Skip to content

Amazon S3 Connector

Amazon S3 is the object storage service most teams use as the foundation of an AWS data lake, and it is typically where raw and curated data lands before being modeled into a warehouse. Files in S3 (Parquet, ORC, JSON, CSV, Avro, Delta, Iceberg, and more) are queryable by Athena, EMR, Glue, and Spark.

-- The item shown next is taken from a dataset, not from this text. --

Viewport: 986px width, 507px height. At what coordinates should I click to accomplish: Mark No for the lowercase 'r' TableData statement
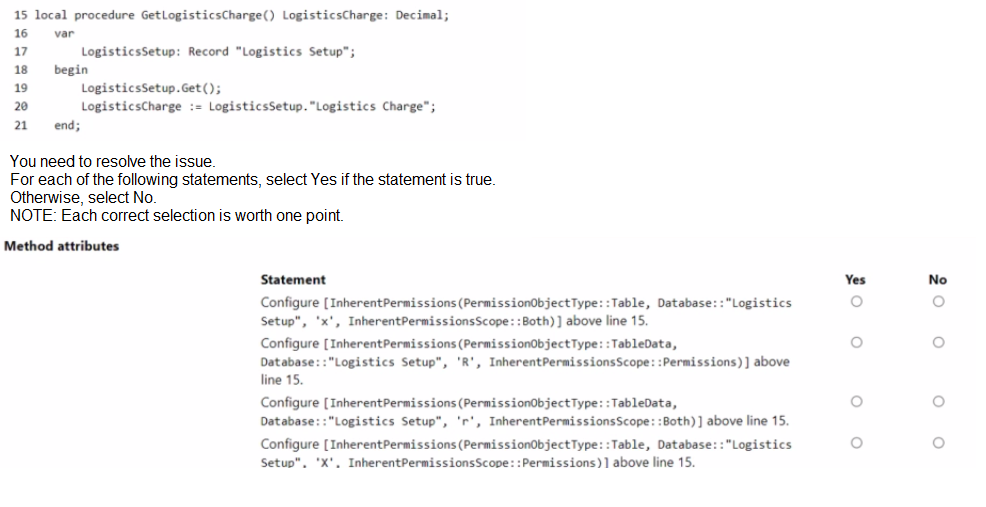tap(937, 402)
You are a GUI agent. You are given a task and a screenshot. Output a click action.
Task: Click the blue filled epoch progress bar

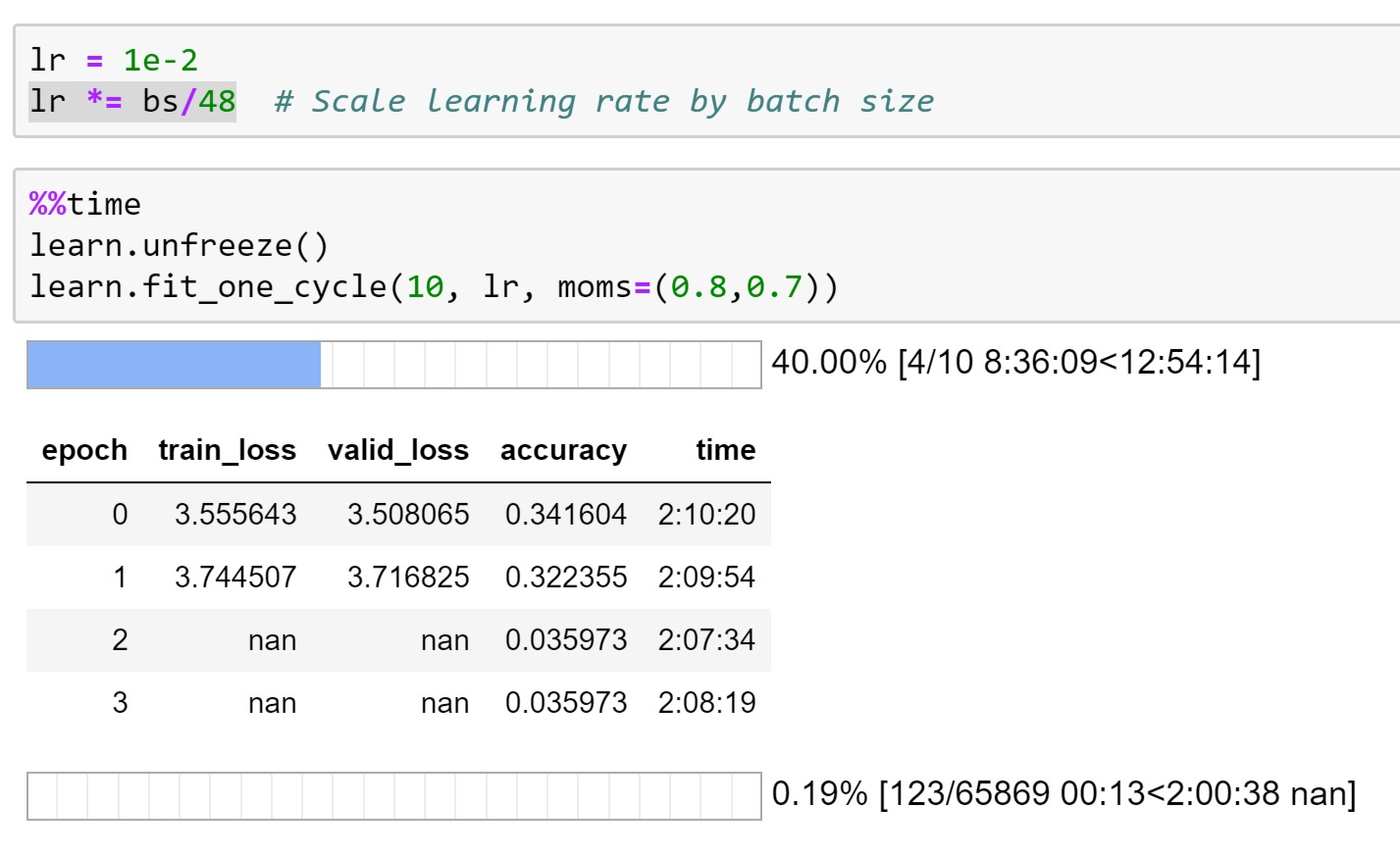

The Qualytics Amazon S3 connector reads files directly from S3 buckets. You provide a bucket URI, a root path, and an authentication mode. Qualytics then profiles the files, runs scheduled scans, and surfaces record- and schema-level anomalies. The region is inferred from the bucket. The same connector can also serve as an enrichment store.


Deep Dive

  • Permissions


    Minimum IAM permissions for source (read-only) and enrichment (read-write) S3 buckets, plus ready-to-paste example IAM policies.

    Permissions

  • Authentication


    Choose between Access Key (static IAM user credentials) and IAM Role (assumed role with optional External ID) for S3 connections.

    Authentication

  • Troubleshooting


    Common S3 connection errors and how to resolve them, covering credentials, permissions, bucket configuration, and SSE-KMS keys.

    Troubleshooting


How-tos

  • Add Source Datastore


    Step-by-step UI walkthrough for adding S3 as a source datastore, using either a new or existing connection.

    Add Source Datastore

  • Create via API


    REST and CLI payload examples for creating S3 source and enrichment datastores, with both Access Key and IAM Role authentication.

    Create via API


Notes

Supported file formats

The connector reads any file format Qualytics supports for DFS sources, including Parquet, ORC, Avro, JSON, CSV, Delta, and Iceberg. See Supported File Formats for the full list. Schema inference and partition discovery work the same way they do for any other DFS source.

Public vs private buckets

Public buckets do not require credentials, but most production deployments use a private bucket. With a private bucket, the IAM identity behind the connection must have the read permissions listed on the Permissions page (plus write permissions if the bucket is used as an enrichment store).

Object vs bucket permissions

S3 requires both bucket-level (s3:ListBucket, s3:GetBucketLocation) and object-level (s3:GetObject, s3:PutObject) permissions on the bucket and its objects. Granting only object-level permissions is the most common cause of permission errors that look like authentication failures.